### Provided records
>>>

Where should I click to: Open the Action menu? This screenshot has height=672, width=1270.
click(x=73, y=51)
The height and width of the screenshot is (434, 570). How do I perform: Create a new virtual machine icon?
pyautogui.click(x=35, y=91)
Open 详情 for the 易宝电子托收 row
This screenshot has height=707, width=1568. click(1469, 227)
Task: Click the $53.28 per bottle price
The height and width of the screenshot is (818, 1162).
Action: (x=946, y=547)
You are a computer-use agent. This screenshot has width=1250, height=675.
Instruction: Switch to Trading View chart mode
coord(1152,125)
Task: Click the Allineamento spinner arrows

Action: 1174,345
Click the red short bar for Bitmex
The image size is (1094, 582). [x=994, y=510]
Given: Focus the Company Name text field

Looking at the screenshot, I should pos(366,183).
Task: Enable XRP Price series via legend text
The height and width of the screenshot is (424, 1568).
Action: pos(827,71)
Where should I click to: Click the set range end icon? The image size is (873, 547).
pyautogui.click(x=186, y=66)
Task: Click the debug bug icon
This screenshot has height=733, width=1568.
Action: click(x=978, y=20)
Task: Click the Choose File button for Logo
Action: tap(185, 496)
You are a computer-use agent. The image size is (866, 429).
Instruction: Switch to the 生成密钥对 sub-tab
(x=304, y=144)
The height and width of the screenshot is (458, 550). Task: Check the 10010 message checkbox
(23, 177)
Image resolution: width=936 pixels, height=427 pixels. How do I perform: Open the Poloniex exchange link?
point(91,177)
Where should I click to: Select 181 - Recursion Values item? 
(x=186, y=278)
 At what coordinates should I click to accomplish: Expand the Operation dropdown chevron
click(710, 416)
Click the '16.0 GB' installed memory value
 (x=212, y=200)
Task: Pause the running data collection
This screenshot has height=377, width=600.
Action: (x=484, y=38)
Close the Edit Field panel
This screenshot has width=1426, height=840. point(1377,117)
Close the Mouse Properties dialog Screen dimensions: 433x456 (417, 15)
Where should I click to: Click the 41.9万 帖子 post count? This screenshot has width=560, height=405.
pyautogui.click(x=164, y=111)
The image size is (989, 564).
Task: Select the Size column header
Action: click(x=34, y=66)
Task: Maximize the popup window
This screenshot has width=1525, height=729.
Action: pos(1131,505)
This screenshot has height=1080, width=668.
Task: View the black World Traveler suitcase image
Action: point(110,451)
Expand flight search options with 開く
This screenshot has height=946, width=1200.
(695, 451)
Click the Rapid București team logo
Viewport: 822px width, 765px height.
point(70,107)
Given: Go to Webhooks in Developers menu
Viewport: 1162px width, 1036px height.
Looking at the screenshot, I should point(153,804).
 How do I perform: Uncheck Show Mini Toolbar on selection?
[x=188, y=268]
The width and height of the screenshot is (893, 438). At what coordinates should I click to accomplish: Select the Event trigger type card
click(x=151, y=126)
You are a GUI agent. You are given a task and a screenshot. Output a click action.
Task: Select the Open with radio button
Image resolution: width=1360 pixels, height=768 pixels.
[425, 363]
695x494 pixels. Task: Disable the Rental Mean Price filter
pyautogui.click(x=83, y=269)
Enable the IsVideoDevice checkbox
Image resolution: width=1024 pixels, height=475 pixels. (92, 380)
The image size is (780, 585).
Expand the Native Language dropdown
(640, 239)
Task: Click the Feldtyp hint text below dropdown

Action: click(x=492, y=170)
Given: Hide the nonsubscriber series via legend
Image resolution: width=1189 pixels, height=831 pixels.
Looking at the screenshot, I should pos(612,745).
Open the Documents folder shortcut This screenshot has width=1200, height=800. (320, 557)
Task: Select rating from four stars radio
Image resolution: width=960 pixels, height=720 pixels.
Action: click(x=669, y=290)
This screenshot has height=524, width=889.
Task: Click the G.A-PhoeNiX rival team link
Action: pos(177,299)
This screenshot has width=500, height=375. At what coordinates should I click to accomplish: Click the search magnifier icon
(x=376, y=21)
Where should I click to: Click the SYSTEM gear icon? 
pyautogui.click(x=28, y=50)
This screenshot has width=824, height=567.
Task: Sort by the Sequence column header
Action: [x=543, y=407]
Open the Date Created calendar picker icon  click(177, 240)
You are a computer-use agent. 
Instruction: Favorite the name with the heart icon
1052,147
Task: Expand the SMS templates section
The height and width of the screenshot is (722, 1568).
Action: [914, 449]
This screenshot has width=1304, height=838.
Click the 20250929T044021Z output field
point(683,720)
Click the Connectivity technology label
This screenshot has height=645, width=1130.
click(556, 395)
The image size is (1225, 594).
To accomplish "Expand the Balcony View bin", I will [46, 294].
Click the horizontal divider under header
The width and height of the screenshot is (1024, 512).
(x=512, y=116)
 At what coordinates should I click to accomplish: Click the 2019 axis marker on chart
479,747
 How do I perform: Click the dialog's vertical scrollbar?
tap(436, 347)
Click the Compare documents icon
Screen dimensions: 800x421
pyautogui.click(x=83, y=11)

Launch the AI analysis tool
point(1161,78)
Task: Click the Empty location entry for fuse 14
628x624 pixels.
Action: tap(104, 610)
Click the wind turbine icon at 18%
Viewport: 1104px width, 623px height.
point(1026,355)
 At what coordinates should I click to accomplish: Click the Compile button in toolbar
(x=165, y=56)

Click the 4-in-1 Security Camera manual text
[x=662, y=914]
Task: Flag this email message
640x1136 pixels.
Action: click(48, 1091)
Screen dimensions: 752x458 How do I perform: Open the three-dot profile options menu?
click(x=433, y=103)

<<<

### Work task
The string "agent" marks the lines to copy; report each of them from the data above.

### Result for this exercise
You are a computer-use agent. This screenshot has width=1250, height=675.
You are a computer-use agent. The image size is (866, 429).
You are a GUI agent. You are given a task and a screenshot. Output a click action.
You are a computer-use agent. 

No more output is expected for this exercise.